UK tax collector plans £2B tech binge as legacy systems refuse to die
Summary
HMRC is lining up more than £2 billion of technology procurements across the next couple of years as it looks to modernise ageing systems. The biggest items in the procurement pipeline include a £410m legacy data warehouse transformation, a £350m AWS public cloud compute deal, and multiple large contracts for run-and-change IT services, workplace and mobility, and data-centre services. Several planned awards are described as direct or uncontested replacements of existing suppliers, with Capgemini and AWS prominent in the pipeline and SAP already winning large ERP-related awards.
The pipeline follows additional funding for HMRC’s IT modernisation announced in last year’s Spending Review and comes after NAO criticism that HMRC is taking longer and spending more than expected to exit legacy systems.
Key Points
- HMRC’s procurement pipeline totals over £2bn, with major lots planned over the next two years.
- Top planned procurements: Legacy Data Warehouse transformation (£410m), AWS Public Cloud Compute (£350m), Digital Platforms Run & Change Products (£306m).
- Several large awards are likely to be direct or uncontested replacements, raising questions about competition — Capgemini and SAP have already secured big deals.
- Other sizable contracts include Mobility & Workplace services (£250m), Digital Platforms Run & Change Platforms (£250m), and Data Centre Services (£220m).
- HMRC spent £1.16bn on IT and telecoms in 2024–25 and received an extra £1.6bn for 2026–27 to 2028–29 to modernise IT and data infrastructure.
- The National Audit Office warns HMRC is slower and costlier than expected in moving off legacy systems and has not realised anticipated efficiencies yet.
Content summary
HMRC’s published procurement spreadsheet reveals a prioritised programme of large-scale IT deals intended to replace and support legacy platforms.
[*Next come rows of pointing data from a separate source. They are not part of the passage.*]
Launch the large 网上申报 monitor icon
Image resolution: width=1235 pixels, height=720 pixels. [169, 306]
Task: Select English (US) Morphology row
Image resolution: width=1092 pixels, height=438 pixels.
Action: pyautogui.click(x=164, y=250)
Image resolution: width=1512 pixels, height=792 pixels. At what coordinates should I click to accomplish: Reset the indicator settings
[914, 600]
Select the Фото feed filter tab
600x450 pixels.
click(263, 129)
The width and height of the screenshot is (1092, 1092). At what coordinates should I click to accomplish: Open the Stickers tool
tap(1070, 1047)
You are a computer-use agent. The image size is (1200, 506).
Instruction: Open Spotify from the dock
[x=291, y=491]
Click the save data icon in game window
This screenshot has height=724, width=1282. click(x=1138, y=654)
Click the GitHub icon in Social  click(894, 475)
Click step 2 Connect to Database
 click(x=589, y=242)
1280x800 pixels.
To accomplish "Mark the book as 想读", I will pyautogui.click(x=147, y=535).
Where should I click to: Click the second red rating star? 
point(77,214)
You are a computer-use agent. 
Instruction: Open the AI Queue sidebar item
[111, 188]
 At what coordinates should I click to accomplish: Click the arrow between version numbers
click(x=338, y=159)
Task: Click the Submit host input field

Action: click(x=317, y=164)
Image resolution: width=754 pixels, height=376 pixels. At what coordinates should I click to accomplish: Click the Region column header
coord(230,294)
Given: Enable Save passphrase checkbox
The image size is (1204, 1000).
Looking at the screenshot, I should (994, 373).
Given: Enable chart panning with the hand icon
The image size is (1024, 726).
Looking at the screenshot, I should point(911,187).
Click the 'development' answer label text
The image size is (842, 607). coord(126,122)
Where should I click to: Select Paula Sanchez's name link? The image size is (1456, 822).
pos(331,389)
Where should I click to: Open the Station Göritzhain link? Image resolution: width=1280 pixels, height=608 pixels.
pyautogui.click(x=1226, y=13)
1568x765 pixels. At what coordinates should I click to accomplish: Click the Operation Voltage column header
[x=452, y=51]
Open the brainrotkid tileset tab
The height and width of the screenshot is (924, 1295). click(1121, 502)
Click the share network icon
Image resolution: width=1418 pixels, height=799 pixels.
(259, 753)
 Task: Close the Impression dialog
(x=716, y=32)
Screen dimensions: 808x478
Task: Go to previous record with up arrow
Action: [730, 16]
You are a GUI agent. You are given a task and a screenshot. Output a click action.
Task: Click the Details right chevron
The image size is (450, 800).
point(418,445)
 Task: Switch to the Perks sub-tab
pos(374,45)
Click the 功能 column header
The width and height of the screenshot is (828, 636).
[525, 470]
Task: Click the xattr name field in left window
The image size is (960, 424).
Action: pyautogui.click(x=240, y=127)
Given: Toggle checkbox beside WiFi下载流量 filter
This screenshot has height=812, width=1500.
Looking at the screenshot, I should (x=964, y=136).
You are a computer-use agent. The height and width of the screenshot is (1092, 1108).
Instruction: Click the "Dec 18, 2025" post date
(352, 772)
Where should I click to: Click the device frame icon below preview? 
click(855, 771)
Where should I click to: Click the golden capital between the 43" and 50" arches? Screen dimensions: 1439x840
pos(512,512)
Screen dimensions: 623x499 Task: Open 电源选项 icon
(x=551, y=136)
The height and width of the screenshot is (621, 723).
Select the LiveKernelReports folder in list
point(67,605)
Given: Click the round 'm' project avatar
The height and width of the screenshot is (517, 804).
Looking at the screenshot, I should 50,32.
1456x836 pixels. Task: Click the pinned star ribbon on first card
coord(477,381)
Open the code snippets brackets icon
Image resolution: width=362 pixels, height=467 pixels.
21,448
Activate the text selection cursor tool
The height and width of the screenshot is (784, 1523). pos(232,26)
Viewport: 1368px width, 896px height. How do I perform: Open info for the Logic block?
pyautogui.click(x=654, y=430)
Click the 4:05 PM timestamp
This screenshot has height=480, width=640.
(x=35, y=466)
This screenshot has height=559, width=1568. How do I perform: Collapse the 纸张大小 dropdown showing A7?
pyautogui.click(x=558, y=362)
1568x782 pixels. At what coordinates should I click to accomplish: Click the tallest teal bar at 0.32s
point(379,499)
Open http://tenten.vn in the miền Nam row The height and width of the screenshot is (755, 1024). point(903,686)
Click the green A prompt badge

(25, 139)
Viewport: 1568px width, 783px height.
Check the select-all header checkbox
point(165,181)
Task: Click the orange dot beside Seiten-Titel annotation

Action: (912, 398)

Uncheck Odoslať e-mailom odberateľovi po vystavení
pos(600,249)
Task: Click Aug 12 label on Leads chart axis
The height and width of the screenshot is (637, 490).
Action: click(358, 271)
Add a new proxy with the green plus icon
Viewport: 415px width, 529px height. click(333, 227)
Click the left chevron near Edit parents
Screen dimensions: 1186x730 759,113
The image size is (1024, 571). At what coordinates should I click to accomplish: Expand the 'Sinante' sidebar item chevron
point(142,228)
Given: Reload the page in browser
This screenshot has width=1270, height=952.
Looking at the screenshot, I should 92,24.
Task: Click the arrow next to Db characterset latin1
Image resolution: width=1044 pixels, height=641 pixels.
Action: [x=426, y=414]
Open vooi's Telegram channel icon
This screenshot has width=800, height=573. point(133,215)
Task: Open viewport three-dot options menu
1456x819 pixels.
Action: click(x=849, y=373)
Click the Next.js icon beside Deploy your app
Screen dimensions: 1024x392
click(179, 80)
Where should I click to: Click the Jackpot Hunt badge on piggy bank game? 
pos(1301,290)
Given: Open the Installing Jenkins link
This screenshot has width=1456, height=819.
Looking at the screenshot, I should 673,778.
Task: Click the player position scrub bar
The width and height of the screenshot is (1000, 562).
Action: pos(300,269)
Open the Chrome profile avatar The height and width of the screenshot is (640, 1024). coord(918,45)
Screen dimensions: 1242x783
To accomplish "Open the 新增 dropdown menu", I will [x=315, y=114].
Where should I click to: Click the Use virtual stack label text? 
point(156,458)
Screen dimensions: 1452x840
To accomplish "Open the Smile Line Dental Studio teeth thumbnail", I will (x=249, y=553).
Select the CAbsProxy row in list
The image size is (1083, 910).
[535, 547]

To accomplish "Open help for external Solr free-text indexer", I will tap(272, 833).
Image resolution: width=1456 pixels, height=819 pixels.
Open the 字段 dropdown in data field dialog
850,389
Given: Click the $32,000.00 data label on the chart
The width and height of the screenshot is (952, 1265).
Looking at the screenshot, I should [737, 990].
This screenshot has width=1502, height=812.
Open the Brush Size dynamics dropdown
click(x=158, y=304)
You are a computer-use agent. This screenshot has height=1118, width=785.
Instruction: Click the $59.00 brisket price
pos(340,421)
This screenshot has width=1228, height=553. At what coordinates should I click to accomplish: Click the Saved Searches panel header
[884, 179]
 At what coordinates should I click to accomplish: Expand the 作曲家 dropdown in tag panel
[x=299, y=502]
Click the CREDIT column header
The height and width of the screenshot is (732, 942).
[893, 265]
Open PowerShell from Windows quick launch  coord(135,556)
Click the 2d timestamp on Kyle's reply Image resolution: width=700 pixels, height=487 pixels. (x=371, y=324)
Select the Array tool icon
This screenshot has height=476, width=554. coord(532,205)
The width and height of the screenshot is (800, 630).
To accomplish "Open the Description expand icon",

The programme’s largest single item is a planned single contract to transform legacy data warehouses (likely replacing SAP ECC Business Warehouse components), estimated at £410m.
AWS is listed for a £350m public cloud compute contract to replace an existing AWS arrangement. A separate £306m procurement covers digital platforms run-and-change services — a role previously held by Accenture. Several contracts are flagged as “direct awards” intended to replace existing support arrangements, including a £214m Legacy – Retained HMRC Services Contract that looks likely to follow prior Capgemini direct awards and extensions.
The procurement push follows a government-led Zero-Based Review and extra funding intended to modernise HMRC’s IT estate. However, the NAO has recently reported HMRC’s migration from legacy systems is slower and more expensive than planned, with expected efficiencies still unrealised.
Context and relevance
This matters because it shows where public-sector IT spend is concentrated and which major suppliers are poised to benefit. The mix of large direct awards and re-buys suggests continuity of incumbent vendors (notably Capgemini, AWS and SAP) rather than broadening the supplier base. For suppliers, policy watchers and taxpayers, the pipeline flags potential market opportunities, procurement scrutiny points, and ongoing risks around delivery and value for money.
Why should I read this?
Short answer: because it’s about billions of pounds of tech spending and whether HMRC can actually escape its creaky old systems. If you work in public-sector IT, sell into government, or care how taxpayer cash is used, this gives a quick map of who’s likely to win work, where the money’s going, and why watchdogs are getting twitchy. We’ve skimmed the procurement sheet so you don’t have to.